=== WORK TO COMPLETE ===
Begin at the line containing "The height and width of the screenshot is (576, 859)." and give again every line to the end of the records, exactly, without the pictures.

==== TASK INPUT

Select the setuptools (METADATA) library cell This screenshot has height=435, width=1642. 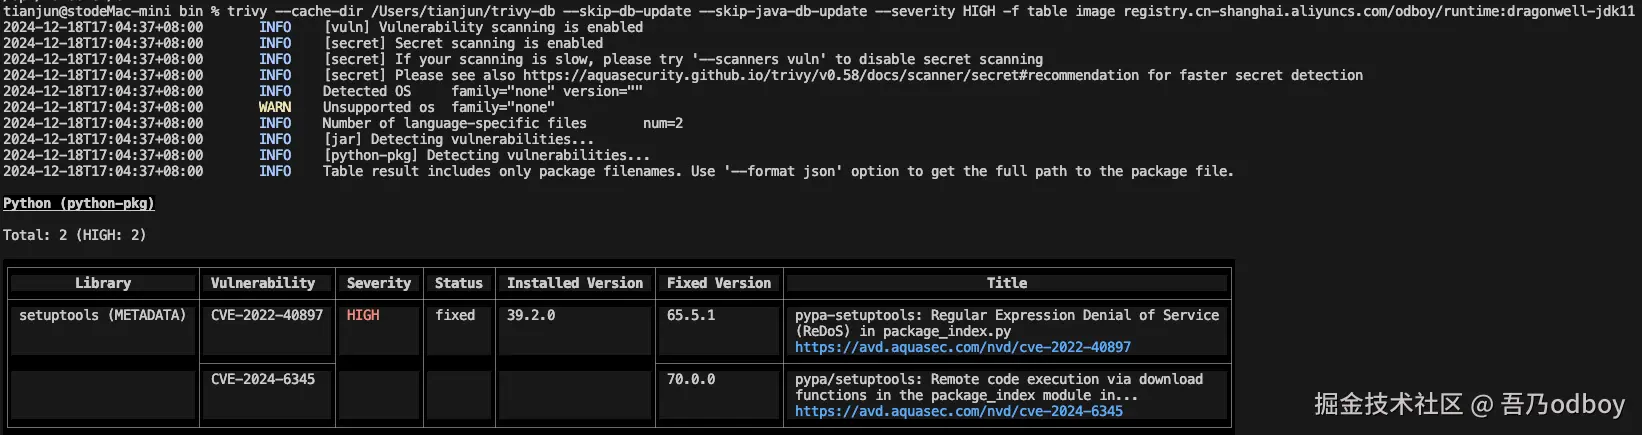(102, 315)
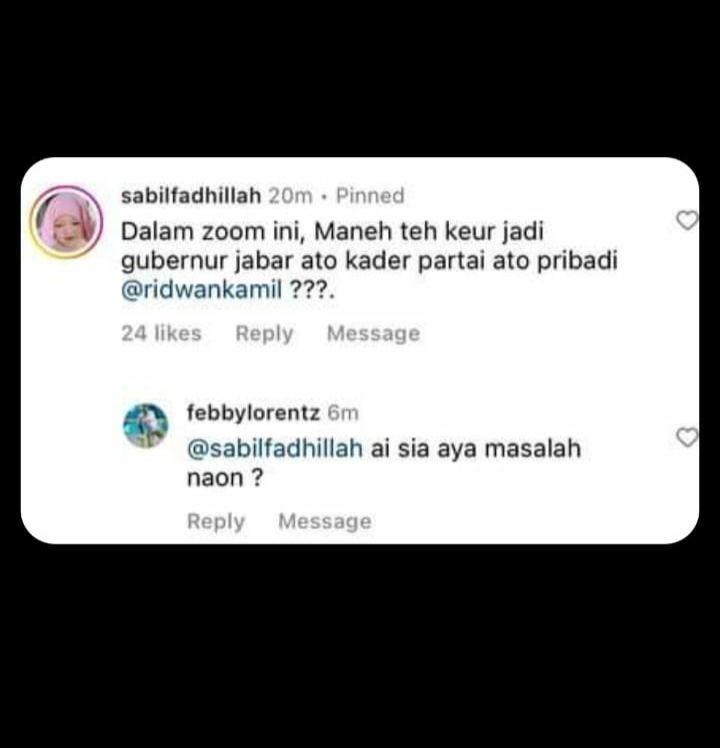Select the 20m timestamp
The width and height of the screenshot is (720, 748).
[290, 196]
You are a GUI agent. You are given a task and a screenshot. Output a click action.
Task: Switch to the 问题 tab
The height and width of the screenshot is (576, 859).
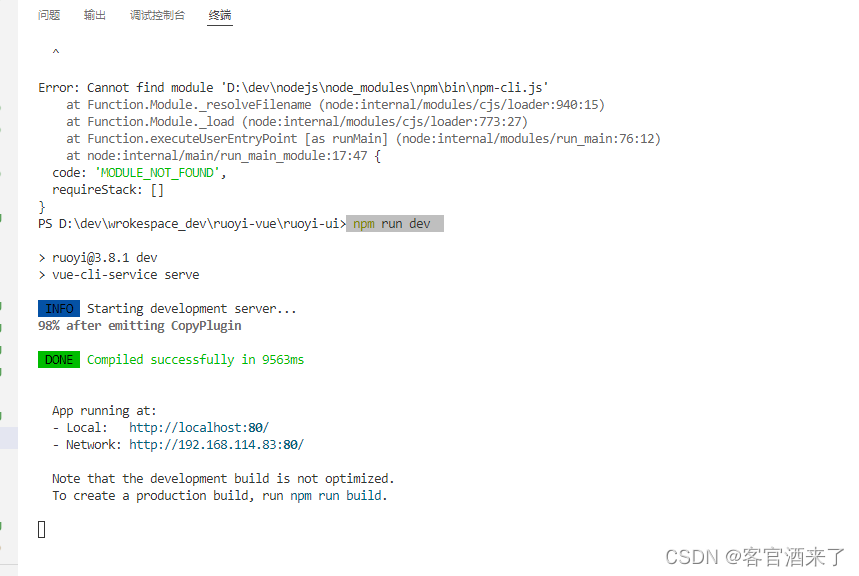point(49,15)
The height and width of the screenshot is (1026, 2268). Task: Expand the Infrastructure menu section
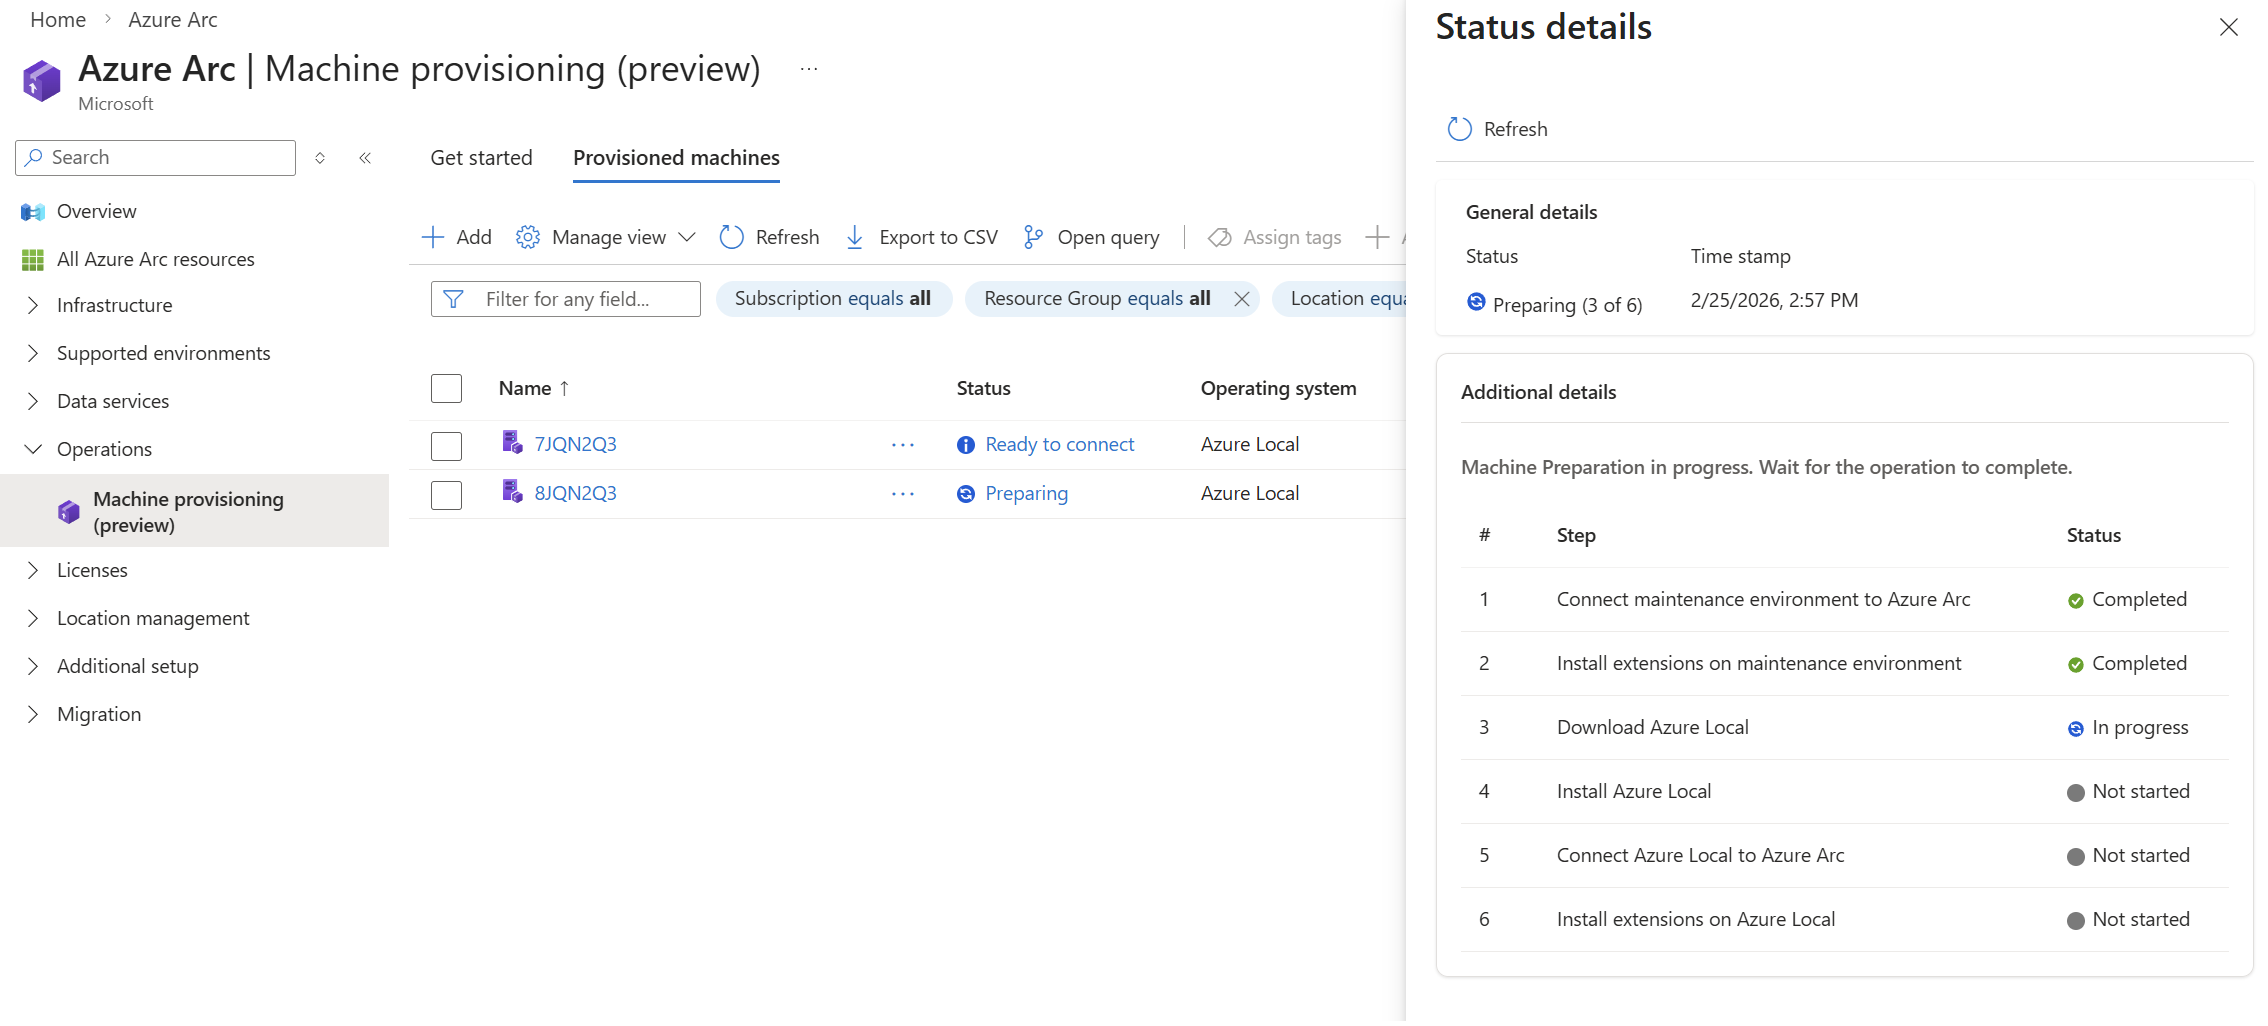pos(33,305)
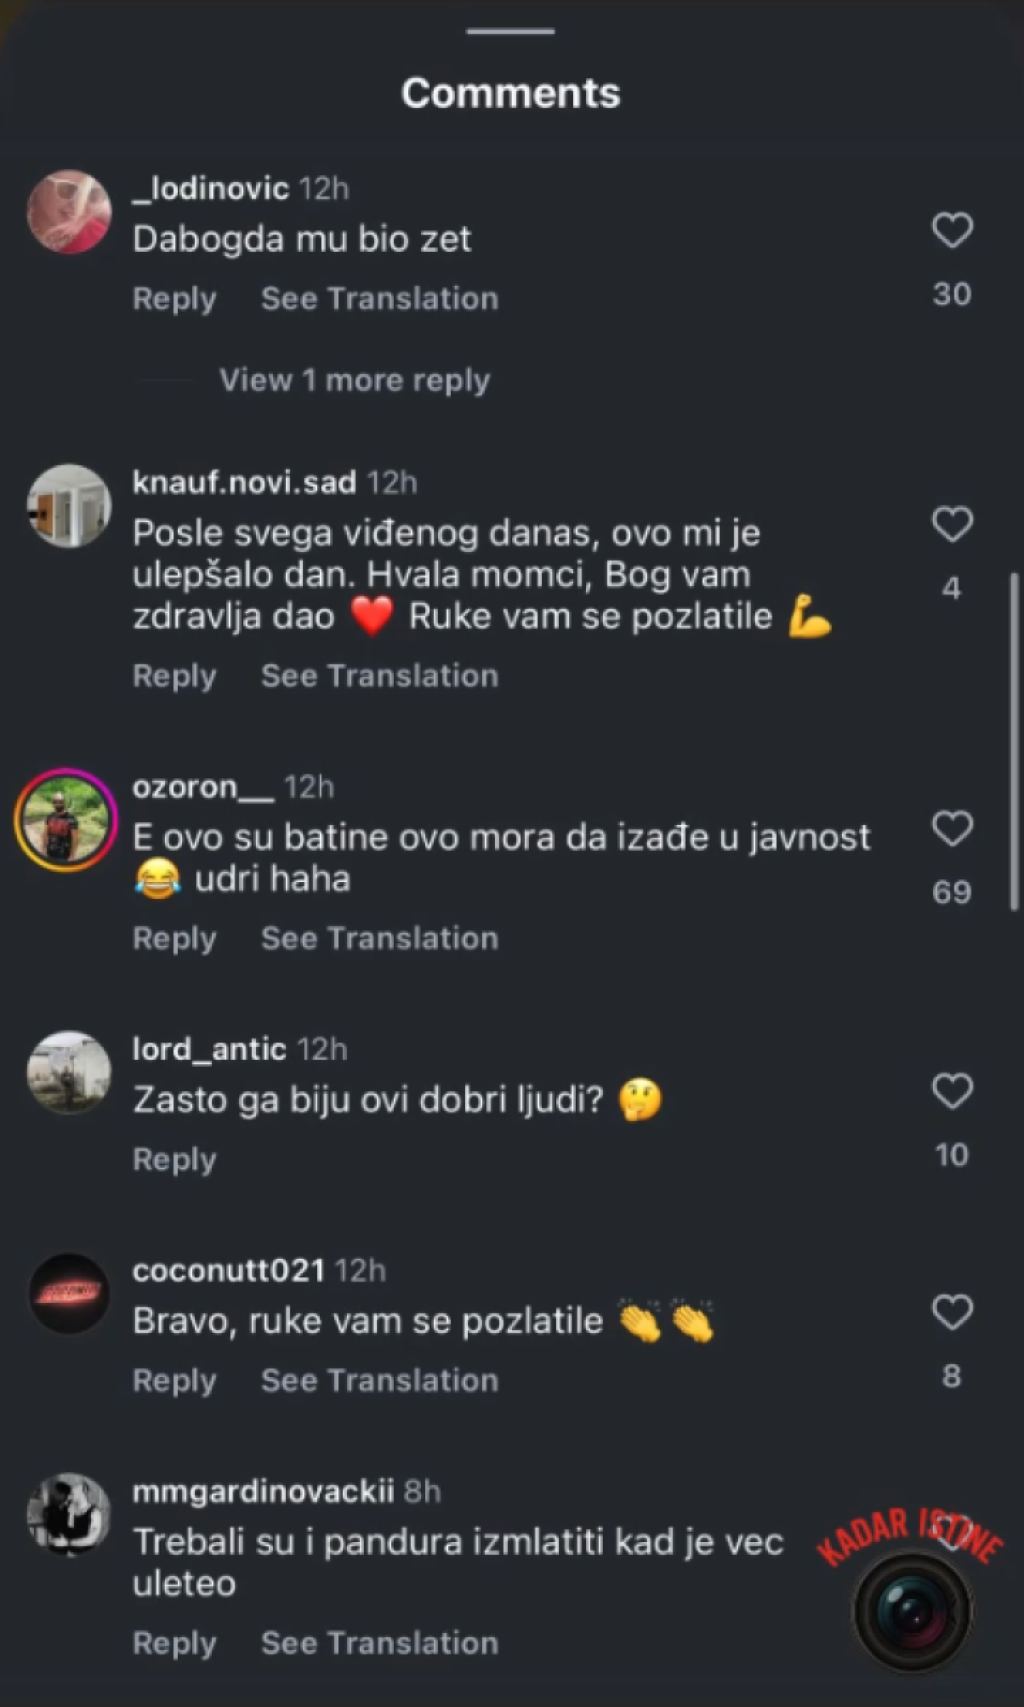The image size is (1024, 1707).
Task: Open _lodinovic's profile picture
Action: click(x=69, y=212)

========

=== ANSWER SPACE ===
The height and width of the screenshot is (576, 859).
point(49,15)
The height and width of the screenshot is (1026, 2268). Task: Expand the Infrastructure menu section
pos(33,305)
The image size is (1024, 1707).
Task: Open _lodinovic's profile picture
Action: click(x=69, y=212)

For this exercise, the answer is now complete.